** Opening GIVEN DATA block **

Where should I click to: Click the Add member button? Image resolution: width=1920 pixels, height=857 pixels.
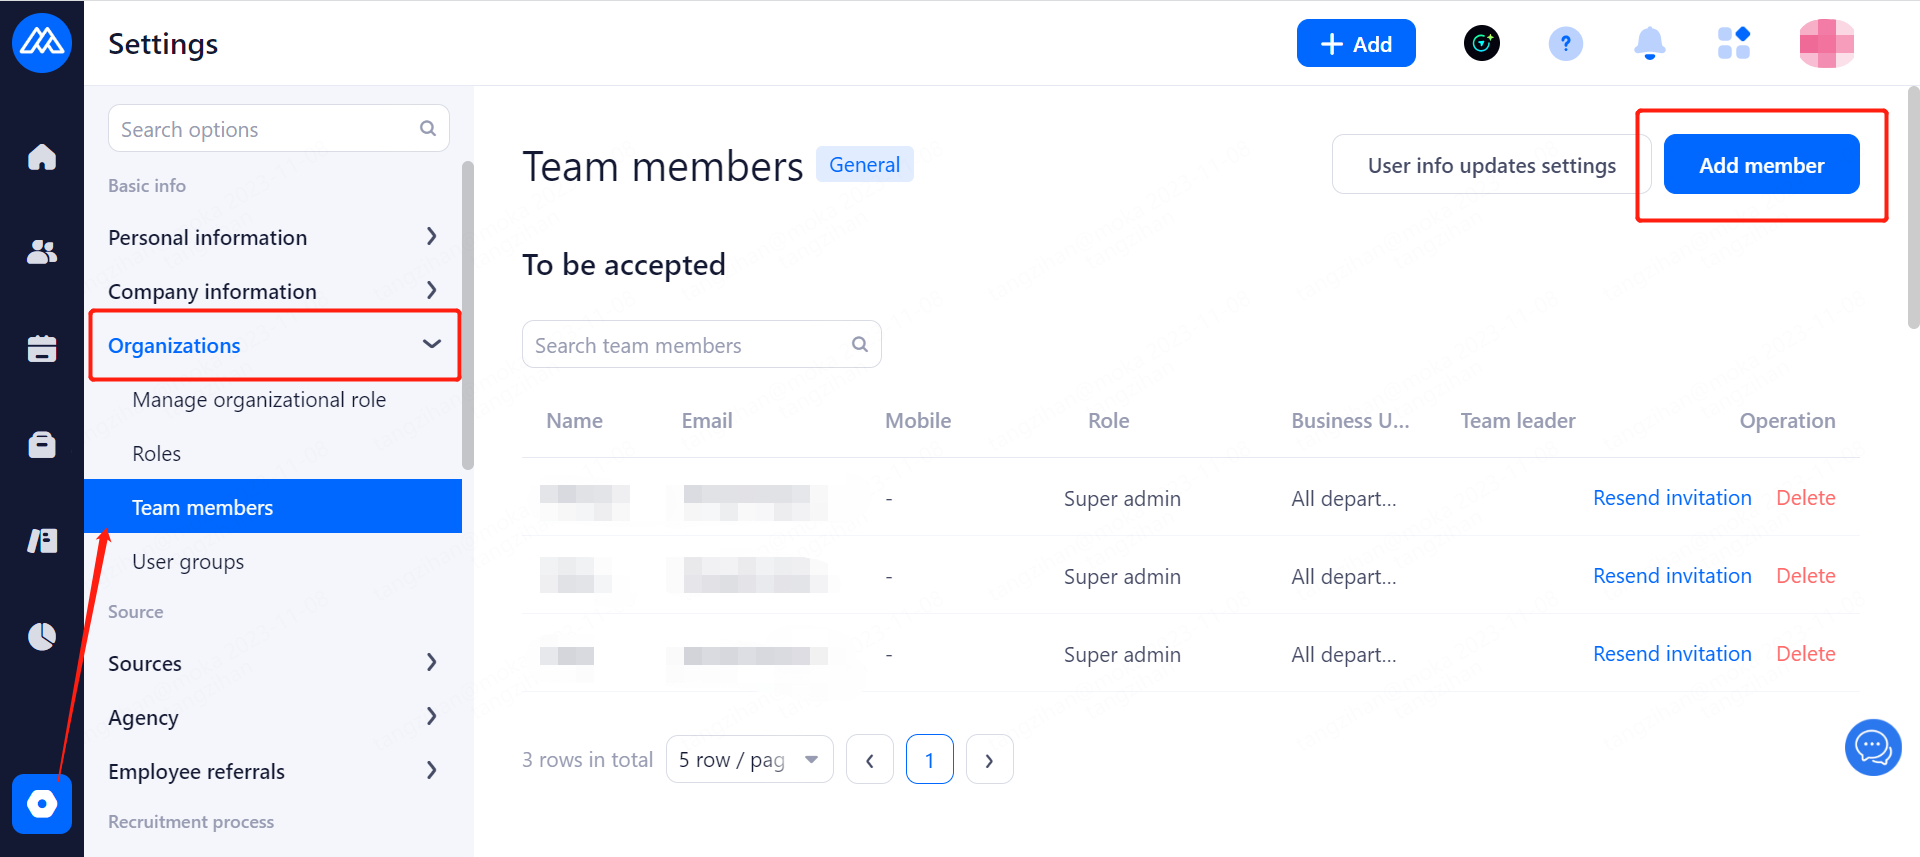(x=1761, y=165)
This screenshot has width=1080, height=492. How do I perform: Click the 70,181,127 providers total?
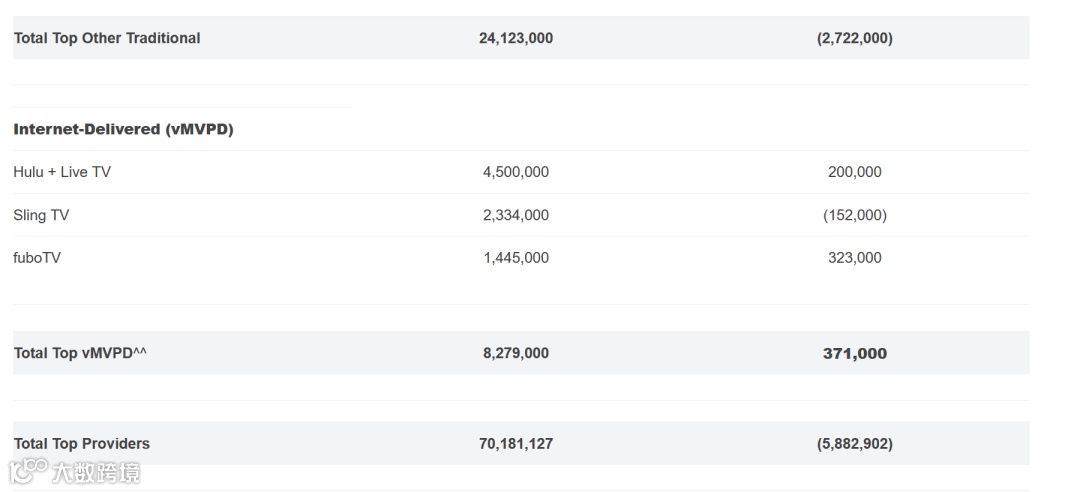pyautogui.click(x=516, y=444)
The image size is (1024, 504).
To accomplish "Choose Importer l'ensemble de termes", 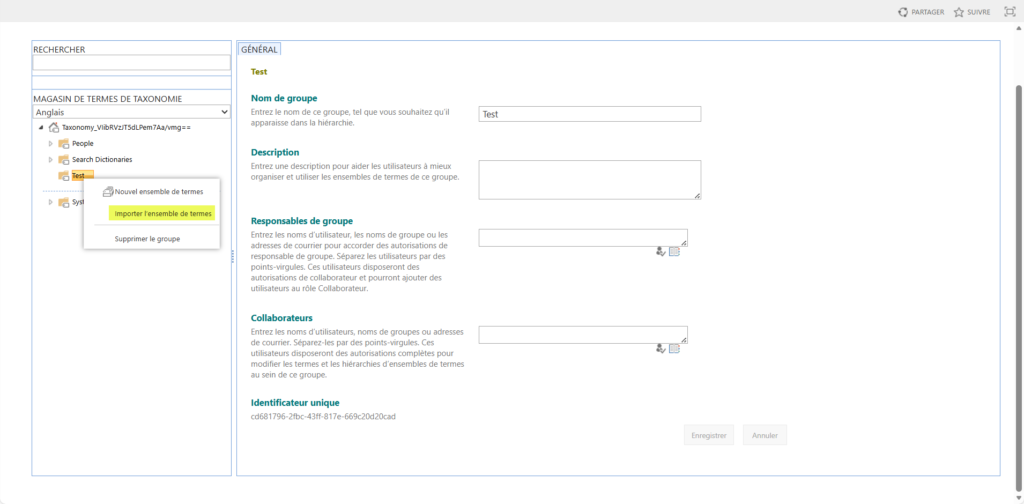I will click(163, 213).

** Closing GIVEN DATA block **
** Opening GIVEN DATA block **

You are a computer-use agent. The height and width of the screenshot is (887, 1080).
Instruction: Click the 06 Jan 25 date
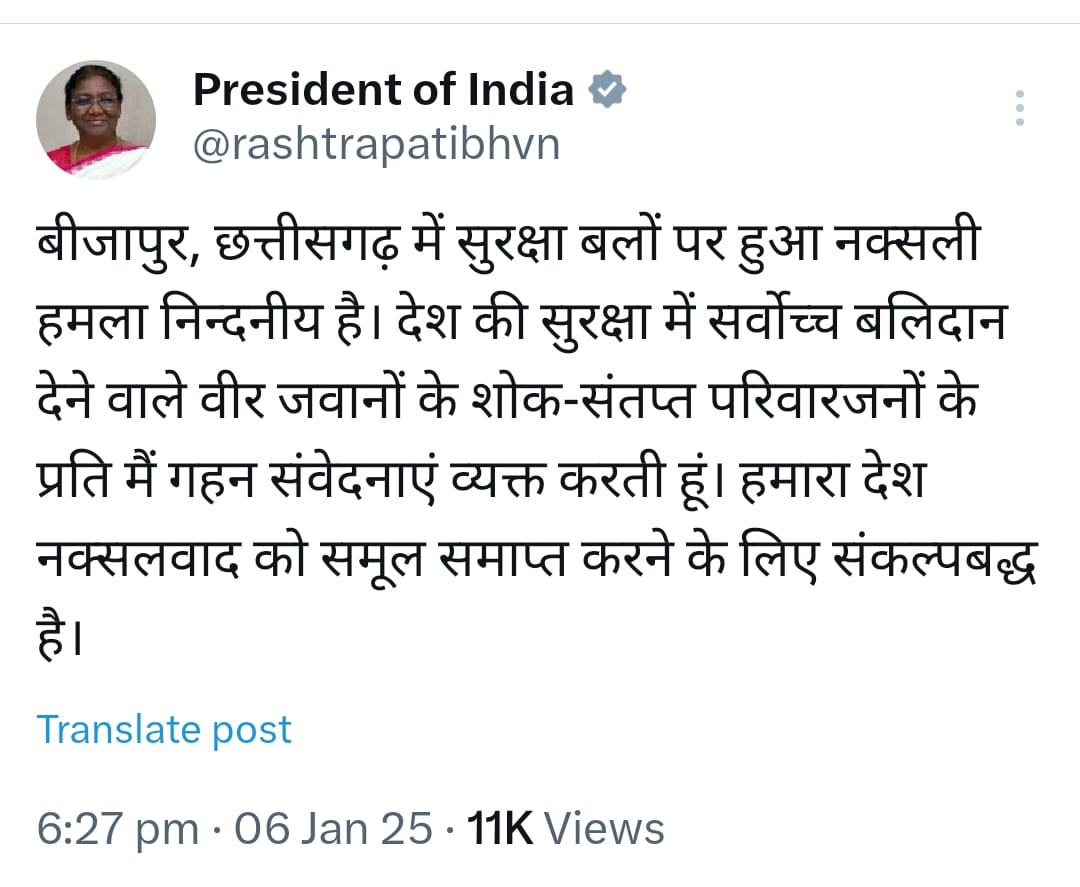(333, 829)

** Closing GIVEN DATA block **

§ WORK TO BE COMPLETED:
Working from the records above, set down word for word everything from the line containing "Where should I" down to the line containing "The image size is (1024, 504).", ends included, minus the pictures.

§ YOUR RESPONSE:
Where should I click to: Click the Add member button? Image resolution: width=1920 pixels, height=857 pixels.
(x=1761, y=165)
This screenshot has width=1080, height=492. How do I perform: Click the 70,181,127 providers total?
pyautogui.click(x=516, y=444)
The image size is (1024, 504).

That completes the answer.